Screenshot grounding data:
[Start of section]
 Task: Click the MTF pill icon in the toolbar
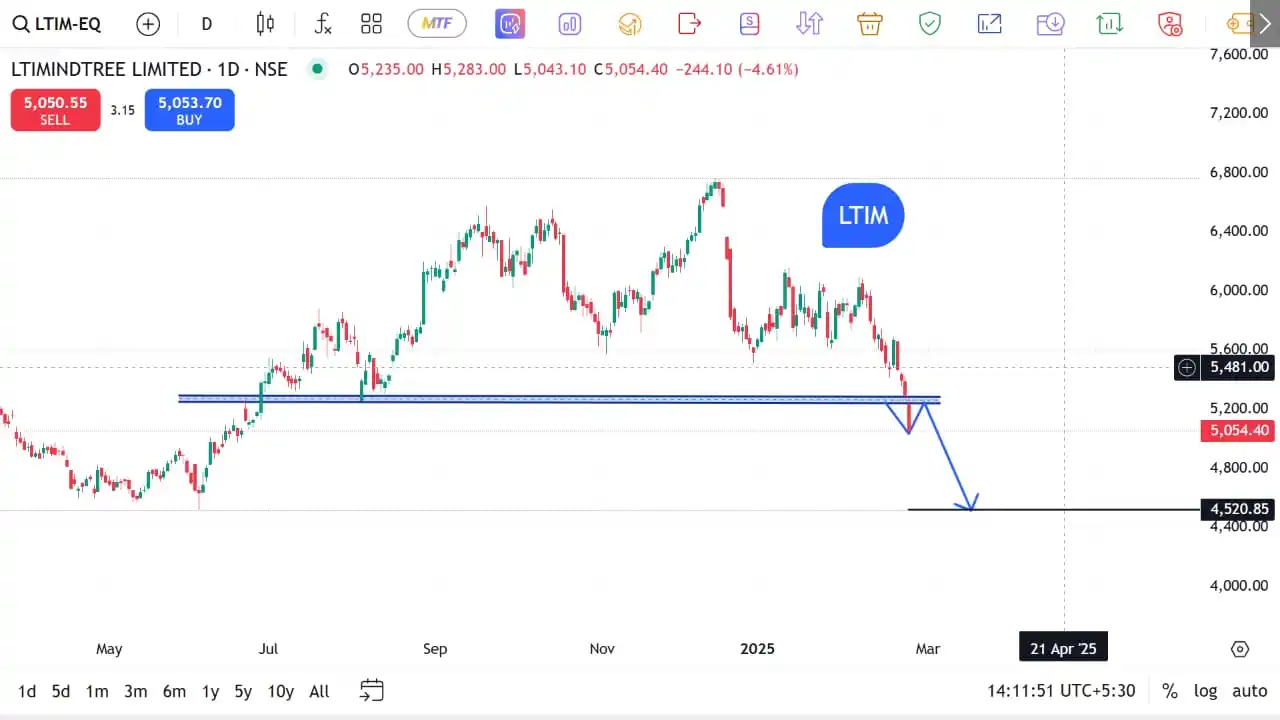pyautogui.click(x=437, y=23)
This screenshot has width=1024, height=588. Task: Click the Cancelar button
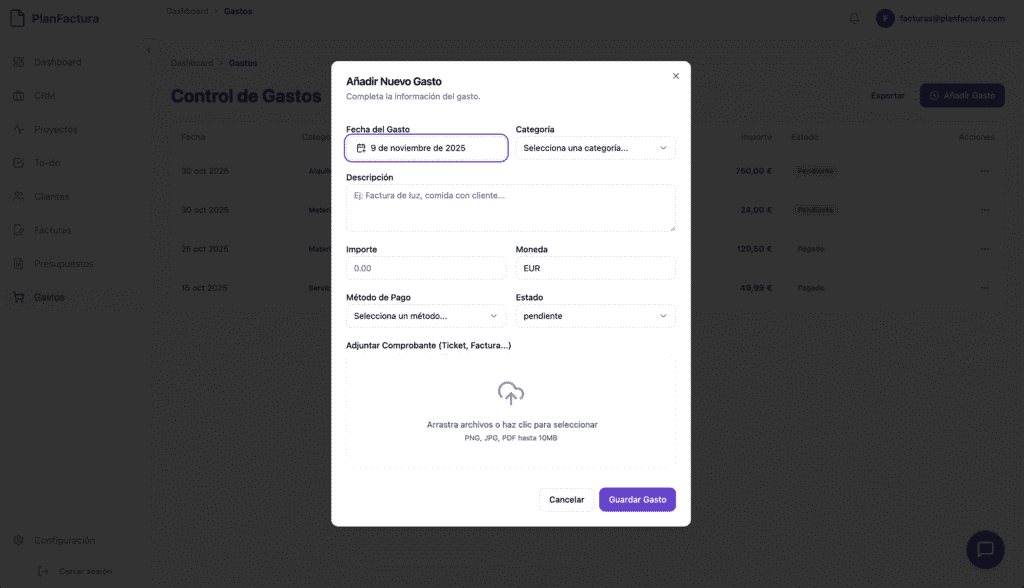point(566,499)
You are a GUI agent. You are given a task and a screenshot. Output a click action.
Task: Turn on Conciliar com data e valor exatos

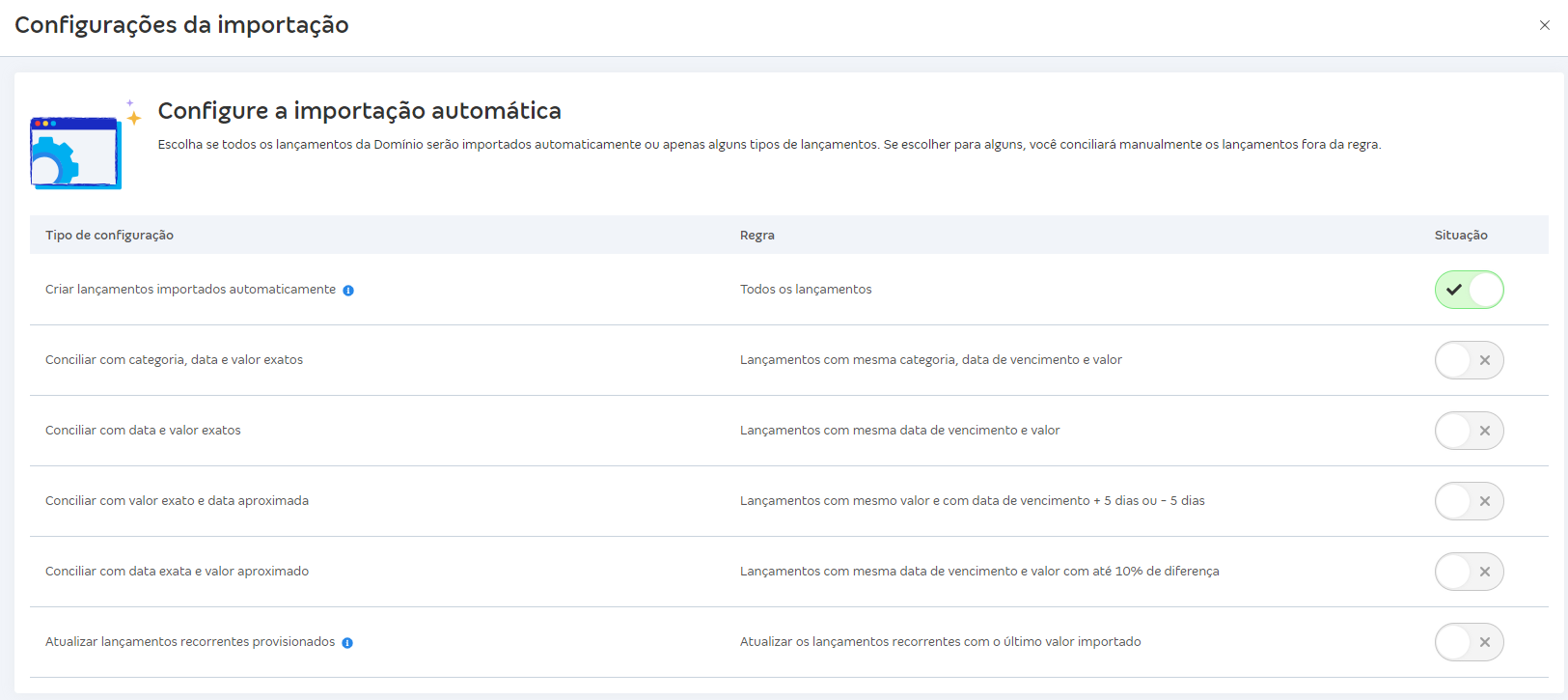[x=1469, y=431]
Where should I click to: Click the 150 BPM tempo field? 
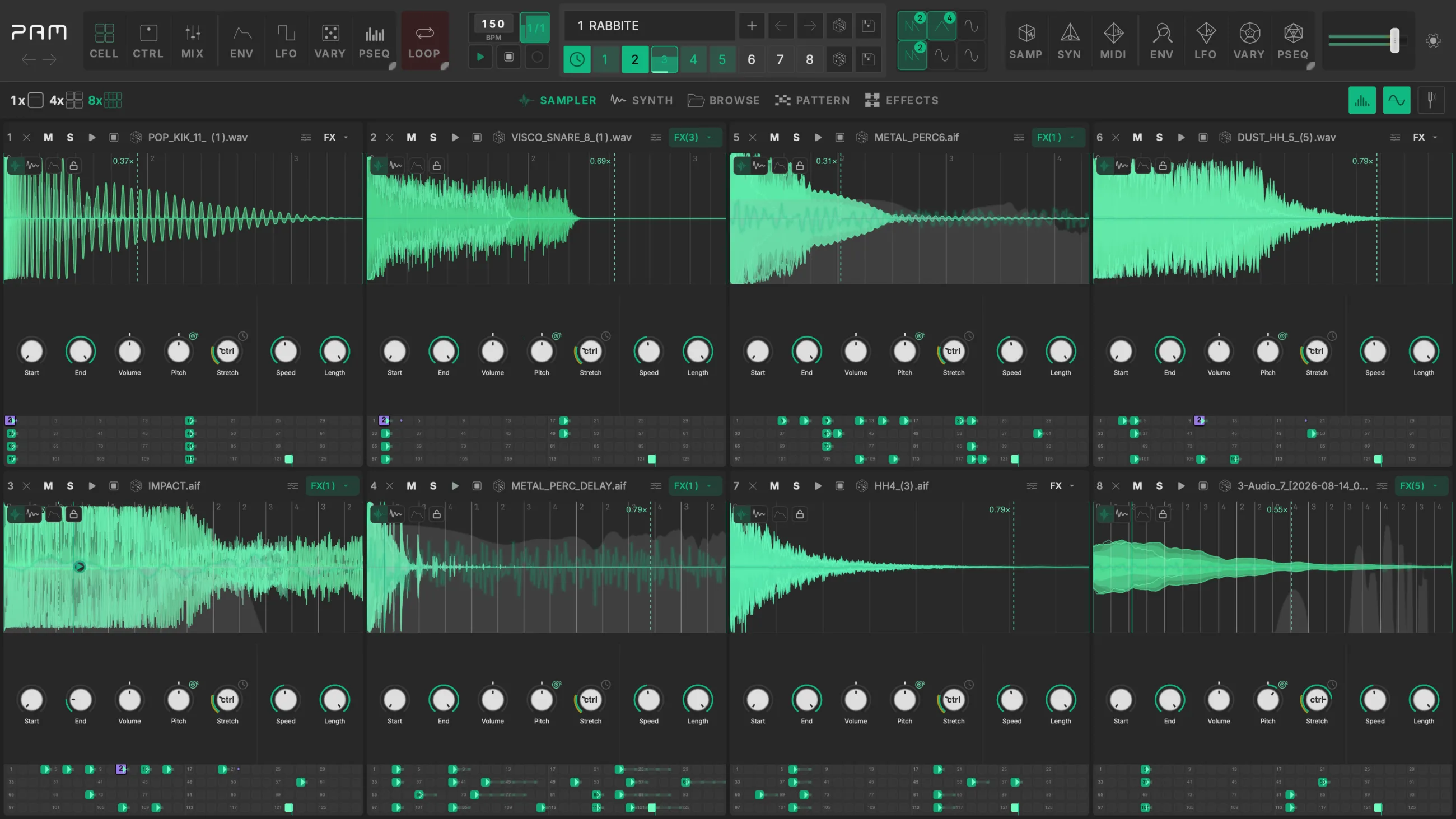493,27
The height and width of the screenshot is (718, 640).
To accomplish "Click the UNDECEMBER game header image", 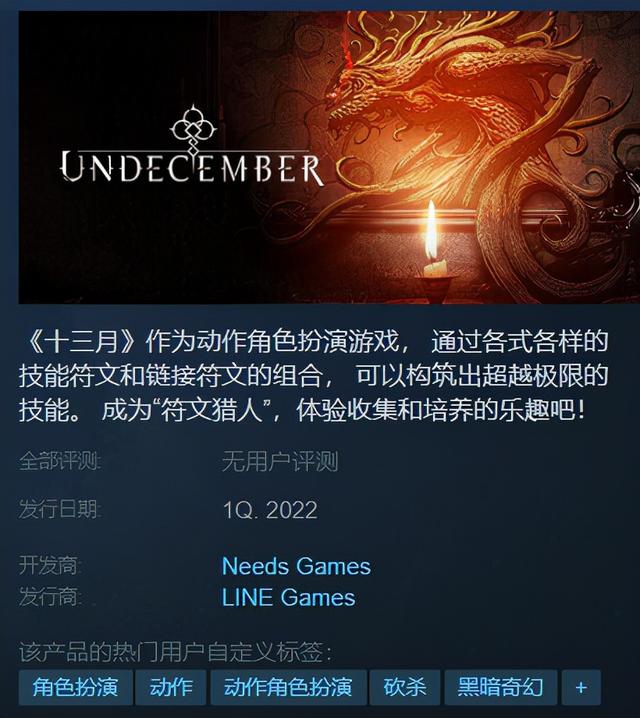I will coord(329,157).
[End of section]
Task requirements:
Could you transcribe exactly the entries above, but only the lines from the one with "You are a GUI" through the one with "The height and", and without pictures?

Result:
You are a GUI agent. You are given a task and a screenshot. Output a click action.
Task: Turn on Conciliar com data e valor exatos

[x=1469, y=431]
Where should I click to: Click the 150 BPM tempo field? 
493,27
The height and width of the screenshot is (718, 640).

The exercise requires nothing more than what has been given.